THE WHITE HOUSE – President Donald Trump and First Lady Melania Trump are scheduled to attend a reception in honor of Gold Star families on the State Floor of the White House Friday evening.
Gold Star families are those who have lost a relative killed in action.
What’s notable about the event is that it is closed to the media. Not even the White House pool is allowed. Most presidents welcome a bipartisan opportunity to show compassion and patriotism while thanking families of fallen heroes for their sacrifice. However, Trump has had a difficult relationship with Gold Star families, from his candidacy through to his presidency.
As a candidate, Donald Trump verbally attacked Khizr and Ghazala Khan, who lost their son, U.S. Army Capt. Humayun Khan, because while on stage at the 2016 Democratic Convention, the couple had publicly rebuked Trump as the serviceman’s father held up a copy of the Constitution and asked him to read it.
Later as president, at a 2017 Rose Garden ceremony, Trump defended not making condolence calls to all the families of four U.S. soldiers who had been killed recently in an ambush in Niger.
“If you look at President Obama and other presidents, most of them didn’t make calls — a lot of them didn’t make calls — I like to make calls when it’s appropriate,” Trump said.

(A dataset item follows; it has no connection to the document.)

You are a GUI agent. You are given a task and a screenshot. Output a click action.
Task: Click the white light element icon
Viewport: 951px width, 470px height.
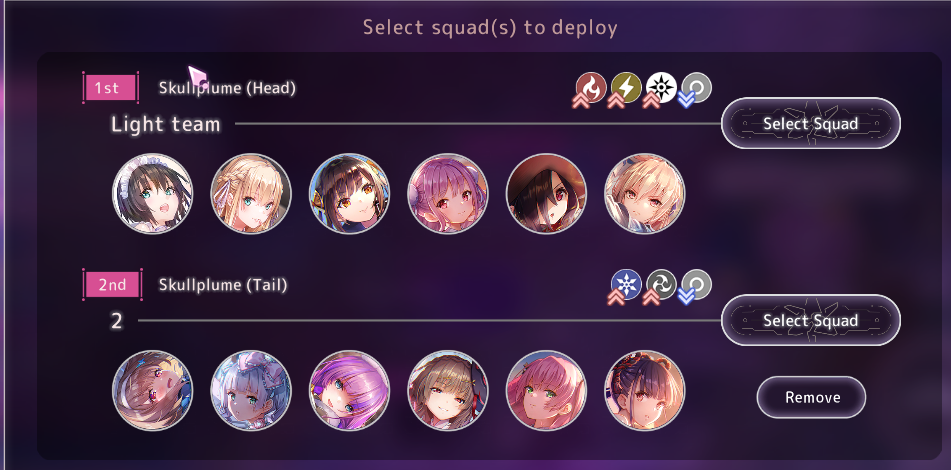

Following Trump’s remarks, former White House photographer Pete Souza posted on Instagram an image he shot of Barack and Michelle Obama consoling Paul and Janet Monti, the parents of Sgt. 1st Class Jared C. Monti. He was killed in action in June 2006 in Afghanistan helping fellow soldiers. Souza noted that he had photographed President Obama “meeting with hundreds of wounded soldiers, and family members of those killed in action.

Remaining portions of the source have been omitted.